── Source document ──
OUR LADY OF THE MASSACRE
by Marco Pedersini


Raghada al-Wafi
walks quickly through the streets of the Karrada neighborhood, on the shore of the Tigris that overlooks the armored heart of Baghdad, the Green Zone. Her husband is with her, she is content, and smiles. It is Sunday, October 31, and they have good news to share with Fr. Thair Abdallah, the young priest who united them in matrimony: Raghada is expecting a child. They are going to Our Lady of Perpetual Help, the big Syriac Catholic church in the neighborhood, its entrance topped by a big cross.
There are two hundred faithful at the Sunday afternoon Mass, including one Chaldean and one Orthodox family. Fr. Wasim is hearing confessions near the entrance, in the shadow of the massive wooden doors. His associate, the elderly Fr. Rafael Qusaimi, is giving the choir its last instructions before the celebration. The singing begins, and Fr. Thair appears to the right of the apse, walking quickly toward the altar. In the Syrian Catholic liturgical year, it is the Sunday of the dedication.
───
• [Activity] Pick up the account of the Sunday Mass at Our Lady of Perpetual Help in Baghdad and continue it from its last sentence.
── Entries shown ──
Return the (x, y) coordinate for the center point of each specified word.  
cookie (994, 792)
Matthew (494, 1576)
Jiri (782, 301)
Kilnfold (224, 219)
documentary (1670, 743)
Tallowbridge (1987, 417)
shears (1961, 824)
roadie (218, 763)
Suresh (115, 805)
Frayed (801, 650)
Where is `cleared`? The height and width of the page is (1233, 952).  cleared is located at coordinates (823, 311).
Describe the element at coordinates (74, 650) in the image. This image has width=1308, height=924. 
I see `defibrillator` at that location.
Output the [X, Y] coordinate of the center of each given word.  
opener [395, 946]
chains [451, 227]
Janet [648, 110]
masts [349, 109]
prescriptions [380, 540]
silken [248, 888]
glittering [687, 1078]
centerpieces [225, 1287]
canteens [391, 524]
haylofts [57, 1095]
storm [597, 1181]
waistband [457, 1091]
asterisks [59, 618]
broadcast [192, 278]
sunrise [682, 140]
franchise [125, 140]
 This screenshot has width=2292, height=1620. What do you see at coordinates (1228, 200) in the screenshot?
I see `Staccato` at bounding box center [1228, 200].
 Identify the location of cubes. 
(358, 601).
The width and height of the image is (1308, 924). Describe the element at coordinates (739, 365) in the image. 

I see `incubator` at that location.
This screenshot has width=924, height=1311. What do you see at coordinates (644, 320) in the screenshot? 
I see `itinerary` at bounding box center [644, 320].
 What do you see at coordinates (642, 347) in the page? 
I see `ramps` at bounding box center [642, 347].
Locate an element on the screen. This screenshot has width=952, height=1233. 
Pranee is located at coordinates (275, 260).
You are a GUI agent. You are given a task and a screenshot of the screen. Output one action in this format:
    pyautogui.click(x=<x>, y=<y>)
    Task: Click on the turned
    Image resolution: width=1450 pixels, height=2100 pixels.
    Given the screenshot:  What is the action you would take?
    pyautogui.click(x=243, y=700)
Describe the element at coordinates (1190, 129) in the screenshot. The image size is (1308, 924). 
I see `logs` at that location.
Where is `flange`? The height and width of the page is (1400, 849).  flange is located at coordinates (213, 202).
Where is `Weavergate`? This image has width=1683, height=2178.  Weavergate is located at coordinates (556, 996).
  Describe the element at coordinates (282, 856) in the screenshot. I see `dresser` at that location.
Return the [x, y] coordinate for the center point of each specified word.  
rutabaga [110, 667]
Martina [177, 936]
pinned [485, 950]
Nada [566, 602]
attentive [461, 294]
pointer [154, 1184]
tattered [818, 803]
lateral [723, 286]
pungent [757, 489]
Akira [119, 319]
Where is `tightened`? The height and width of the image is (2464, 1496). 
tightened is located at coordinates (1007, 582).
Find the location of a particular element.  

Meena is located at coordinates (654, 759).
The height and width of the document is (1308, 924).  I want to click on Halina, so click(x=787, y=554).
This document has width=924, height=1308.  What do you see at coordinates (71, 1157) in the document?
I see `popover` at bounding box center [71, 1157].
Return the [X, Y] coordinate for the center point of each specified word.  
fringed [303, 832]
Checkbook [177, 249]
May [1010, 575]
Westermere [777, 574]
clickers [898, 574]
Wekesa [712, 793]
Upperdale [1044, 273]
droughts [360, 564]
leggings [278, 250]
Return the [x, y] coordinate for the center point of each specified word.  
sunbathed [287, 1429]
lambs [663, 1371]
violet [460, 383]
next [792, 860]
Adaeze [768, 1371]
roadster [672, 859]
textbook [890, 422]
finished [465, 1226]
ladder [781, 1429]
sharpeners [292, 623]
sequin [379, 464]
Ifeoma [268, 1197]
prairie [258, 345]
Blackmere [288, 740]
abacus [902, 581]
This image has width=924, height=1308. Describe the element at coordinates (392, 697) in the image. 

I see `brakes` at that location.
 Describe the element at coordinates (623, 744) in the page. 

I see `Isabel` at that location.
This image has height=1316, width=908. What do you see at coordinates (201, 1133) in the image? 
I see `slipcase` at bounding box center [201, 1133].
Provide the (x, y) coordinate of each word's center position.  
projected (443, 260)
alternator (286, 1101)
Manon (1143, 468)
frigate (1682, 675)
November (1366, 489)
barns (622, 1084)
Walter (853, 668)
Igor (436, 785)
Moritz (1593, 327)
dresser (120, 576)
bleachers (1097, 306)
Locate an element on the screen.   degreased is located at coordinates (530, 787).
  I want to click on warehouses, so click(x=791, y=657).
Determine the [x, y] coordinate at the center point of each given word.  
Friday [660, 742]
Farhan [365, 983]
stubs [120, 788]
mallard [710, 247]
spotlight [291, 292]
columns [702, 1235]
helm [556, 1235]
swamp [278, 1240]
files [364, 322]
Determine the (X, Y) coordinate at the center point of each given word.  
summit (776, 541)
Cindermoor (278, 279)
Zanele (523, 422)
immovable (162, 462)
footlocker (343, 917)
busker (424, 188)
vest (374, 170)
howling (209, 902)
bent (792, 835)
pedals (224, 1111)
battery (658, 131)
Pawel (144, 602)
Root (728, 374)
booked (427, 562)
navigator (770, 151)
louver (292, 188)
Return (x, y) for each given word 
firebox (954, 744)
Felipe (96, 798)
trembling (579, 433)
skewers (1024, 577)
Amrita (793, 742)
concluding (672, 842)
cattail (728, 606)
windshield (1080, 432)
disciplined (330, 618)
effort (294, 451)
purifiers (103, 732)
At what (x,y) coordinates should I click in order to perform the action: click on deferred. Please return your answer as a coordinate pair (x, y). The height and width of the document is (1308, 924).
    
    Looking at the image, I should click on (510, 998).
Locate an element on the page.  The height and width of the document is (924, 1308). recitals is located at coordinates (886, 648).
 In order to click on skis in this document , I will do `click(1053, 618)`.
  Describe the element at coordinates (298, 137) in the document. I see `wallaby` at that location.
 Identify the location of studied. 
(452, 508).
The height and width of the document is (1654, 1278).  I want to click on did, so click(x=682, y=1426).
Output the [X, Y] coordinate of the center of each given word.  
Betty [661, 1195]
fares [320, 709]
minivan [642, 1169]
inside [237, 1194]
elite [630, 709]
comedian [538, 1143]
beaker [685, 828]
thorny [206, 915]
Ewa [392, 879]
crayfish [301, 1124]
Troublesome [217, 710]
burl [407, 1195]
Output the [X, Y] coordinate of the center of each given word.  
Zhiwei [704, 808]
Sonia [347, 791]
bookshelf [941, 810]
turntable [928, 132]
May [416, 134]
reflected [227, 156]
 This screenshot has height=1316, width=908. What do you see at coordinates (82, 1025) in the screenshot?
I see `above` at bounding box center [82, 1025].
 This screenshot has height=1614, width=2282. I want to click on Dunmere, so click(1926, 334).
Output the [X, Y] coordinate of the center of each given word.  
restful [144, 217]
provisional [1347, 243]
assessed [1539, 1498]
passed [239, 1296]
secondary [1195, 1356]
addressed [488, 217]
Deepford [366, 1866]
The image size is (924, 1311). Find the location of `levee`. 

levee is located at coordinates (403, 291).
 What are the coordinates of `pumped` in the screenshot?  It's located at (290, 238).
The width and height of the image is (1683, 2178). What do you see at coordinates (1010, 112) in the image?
───
• [Result for this exercise]
A voice echoes with the readings. The letter to the Hebrews 8:1-12, which cites the prophet Jeremiah: "Behold, the days are coming, says the Lord, when I will conclude a new covenant with the house of Israel and the house of Judah . . . I will put my laws in their minds and I will write them upon their hearts. I will be their God, and they shall be my people."
The Gospel of Matthew 16: 13-20: "Who do you say that I am?" Simon Peter said in reply, 'You are the Messiah, the Son of the living God'. Jesus said to him in reply, 'Blessed are you, Simon son of Jonah. For flesh and blood has not revealed this to you, but my heavenly Father. And so I say to you, you are Peter, and upon this rock I will build my church, and the gates of the netherworld shall not prevail against it'."
It is 5:15, and Fr. Thair is about to finish the homily, when outside of the church a burst of automatic weapon fire breaks the silence. The priest tries to calm the faithful, the shots have to be aimed somewhere else, he says, there is nothing to be afraid of, it is normal in a country that for years has had ears for nothing but the noises of the war. But the shooting continues, and then comes a loud explosion, near the church door. The faithful are terrorized, they want to escape but there's nowhere to run. "Let's get up, let's pray together," Fr. Thair insists.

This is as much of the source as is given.